Chicken Lettuce Wraps (Gluten-Free)
Posted on September 30, 2014 by Amy Krasner
Chicken lettuce wraps are on of my favorite healthy weeknight meals. They are so easy to make and they taste just as good as when you order them in a restaurant. You might want to double (or triple) this recipe so that you have leftovers. You can throw the chicken filling over a salad for lunch the next day! Or put it over some quinoa! So many options..
You might be wondering what makes this recipe ‘gluten-free.’ Traditional lettuce wraps that you get at restaurants are made with soy sauce. Soy sauce is one of those sneaky ingredients that has gluten in it. If you are at a sushi restaurant, you can ask for ‘tamari’ which is a gluten-free soy sauce- most sushi restaurants that I have been to in San Diego have tamari- you just have to ask them for it. Also, don’t forget that there is gluten in teryaki sauce too.
- 1 Tbsp coconut oil
- 1 lb ground chicken (dark or white meat)

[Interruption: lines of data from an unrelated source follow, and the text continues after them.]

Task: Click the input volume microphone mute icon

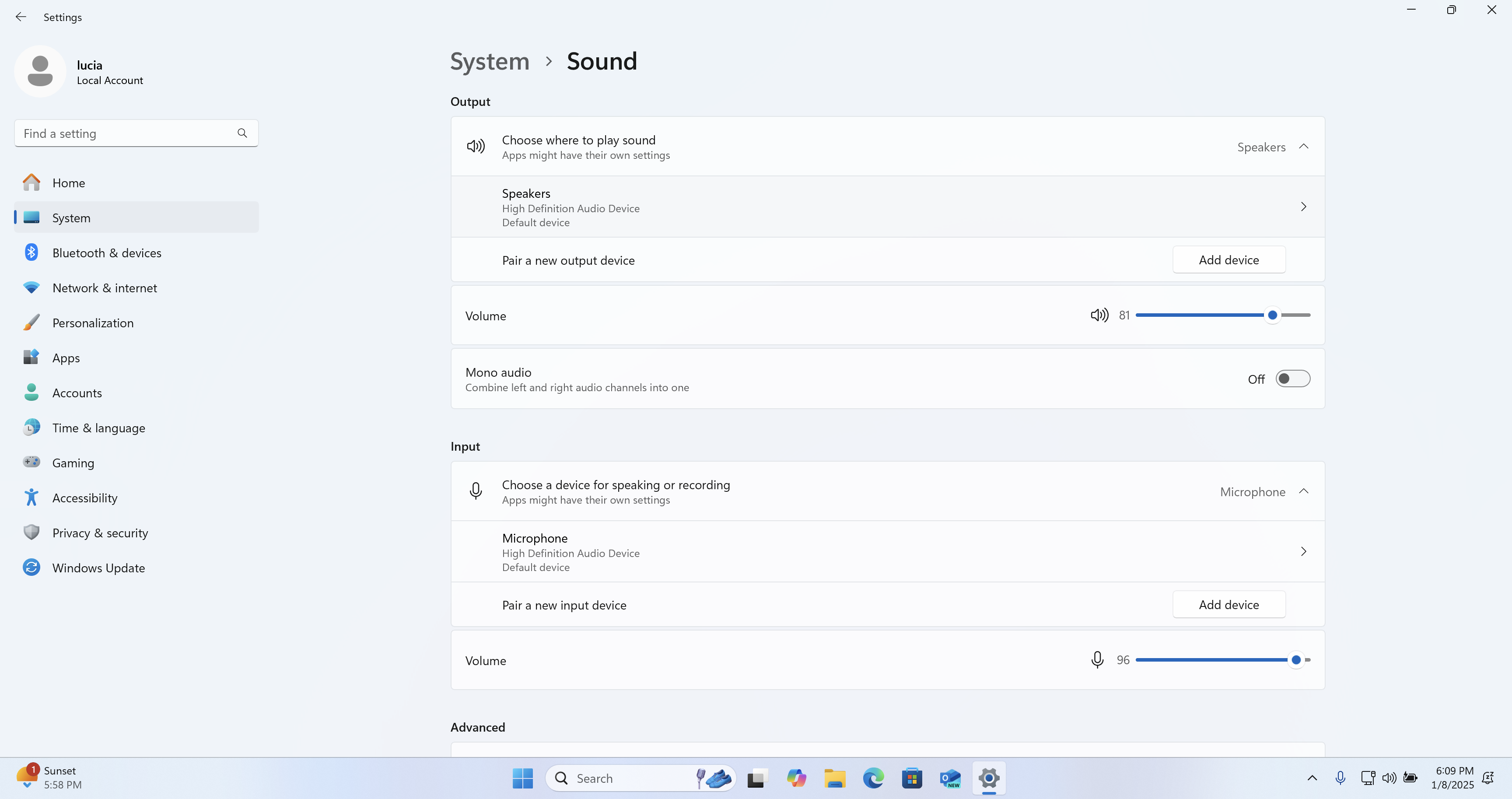Action: (1096, 660)
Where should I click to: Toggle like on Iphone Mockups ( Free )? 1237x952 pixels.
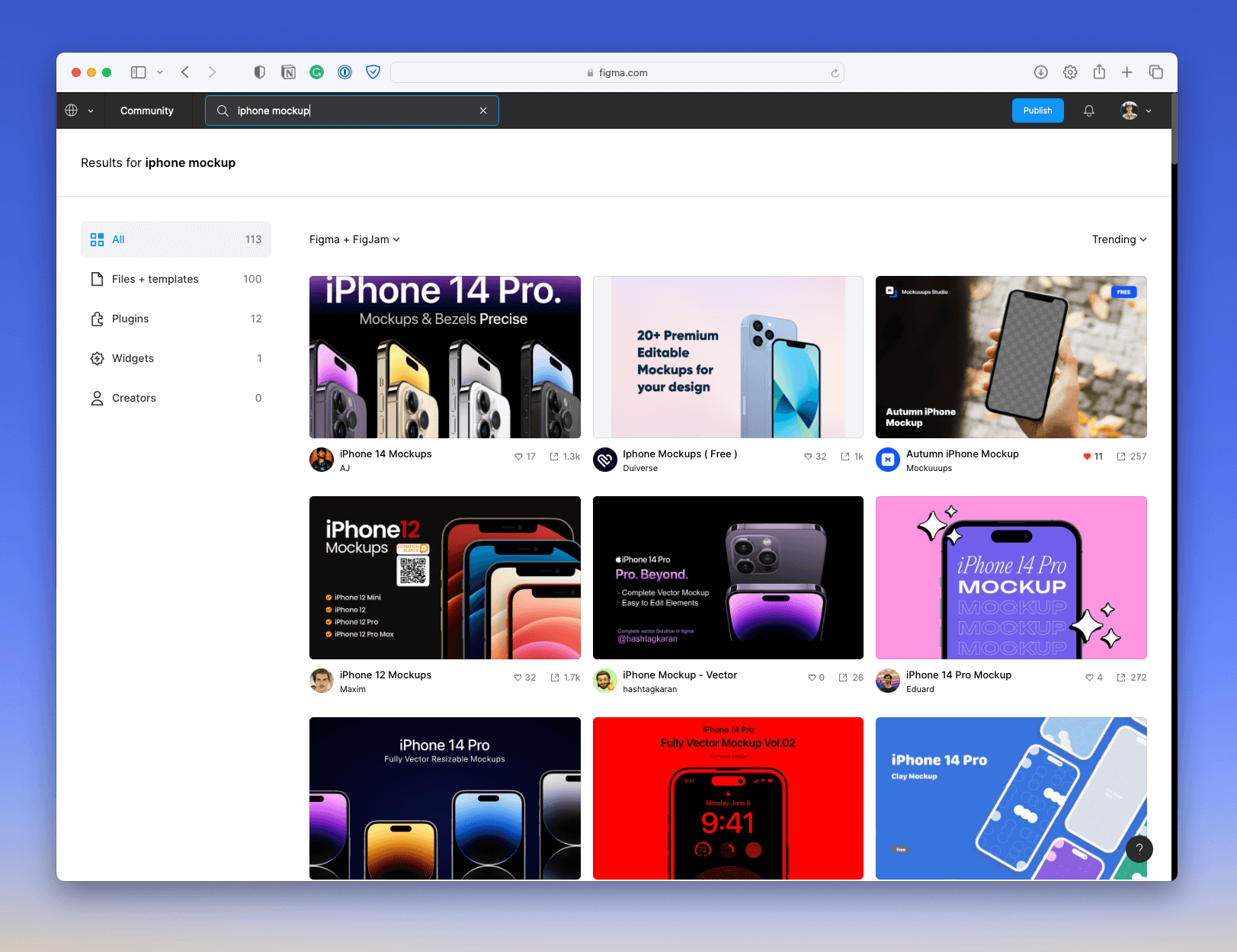click(x=808, y=456)
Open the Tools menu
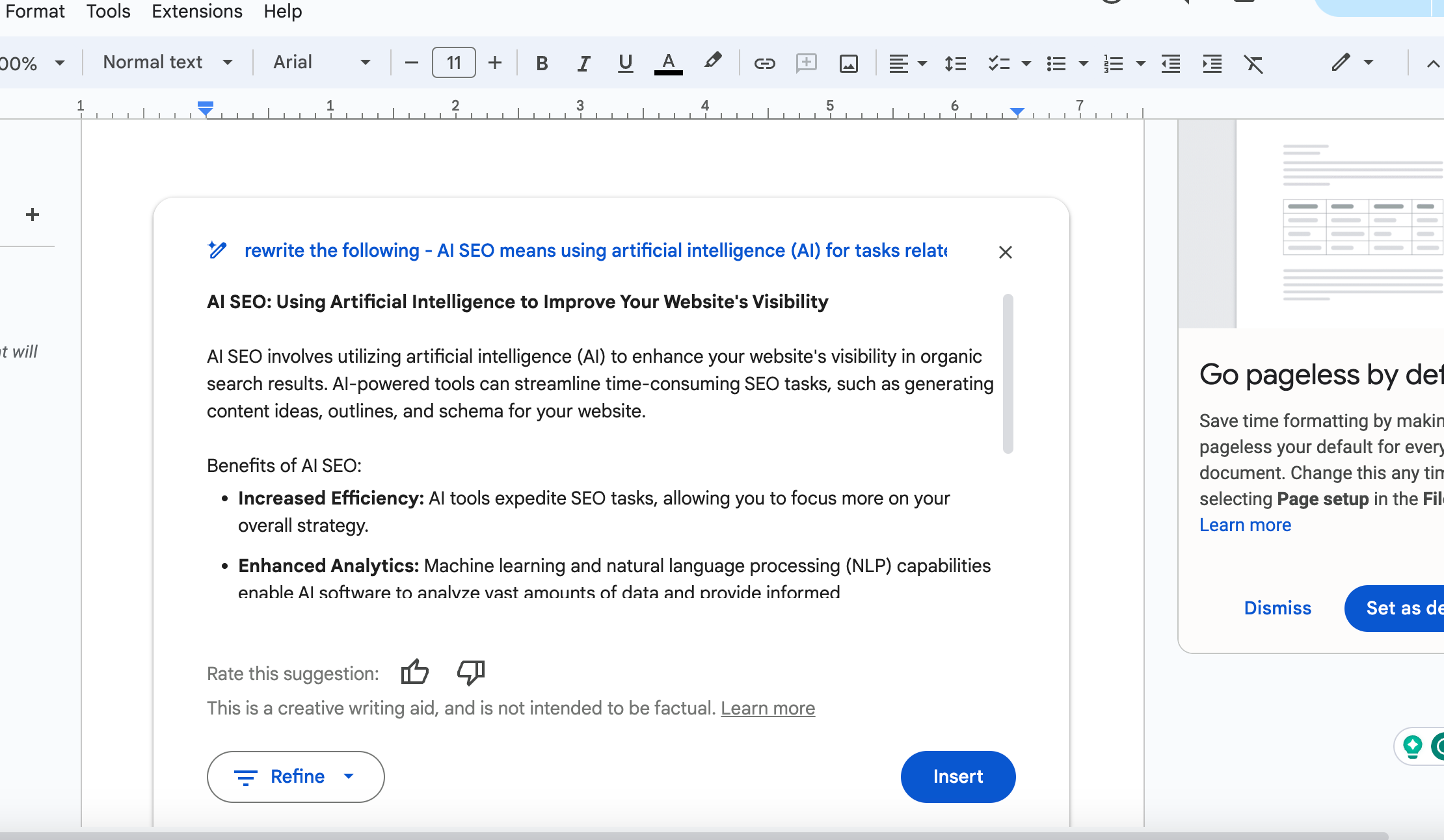Viewport: 1444px width, 840px height. click(x=108, y=11)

- 5 oz shitake mushrooms, finely diced
- 3 scallions (aka green onions), sliced
- 3 medium cloves of garlic, minced
- 1 Tbsp fresh ginger, minced
- 1/4 cup slivered almonds
- 3 Tbsp coconut aminos or tamari
- 1 Tbsp white wine vinegar
- 1 tsp dijon mustard
- 1 Tablespoon sriracha (optional)
- 1 Tablespoon raw honey
- 1/4 teaspoon sea salt
- 16 butter lettuce leaves
- 1/2 avocado, sliced
- In a large stainless steel saute pan, melt coconut oil over medium heat.
- Add the ground chicken and saute with a wooden spoon until almost cooked through
- Add the mushrooms, scallions, ginger, and coconut aminos. Cook until onions and mushrooms are soft.
- Stir in white wine vinegar, dijon, sriracha, honey, and salt. Add chopped mint at the very end before serving.
- Serve this meal 'family style.' Put the chicken mixture in a bowl and give each person a few lettuce wraps. Use the lettuce leaf as a "tortilla."
- Add Avocado slices on top of the chicken mixture.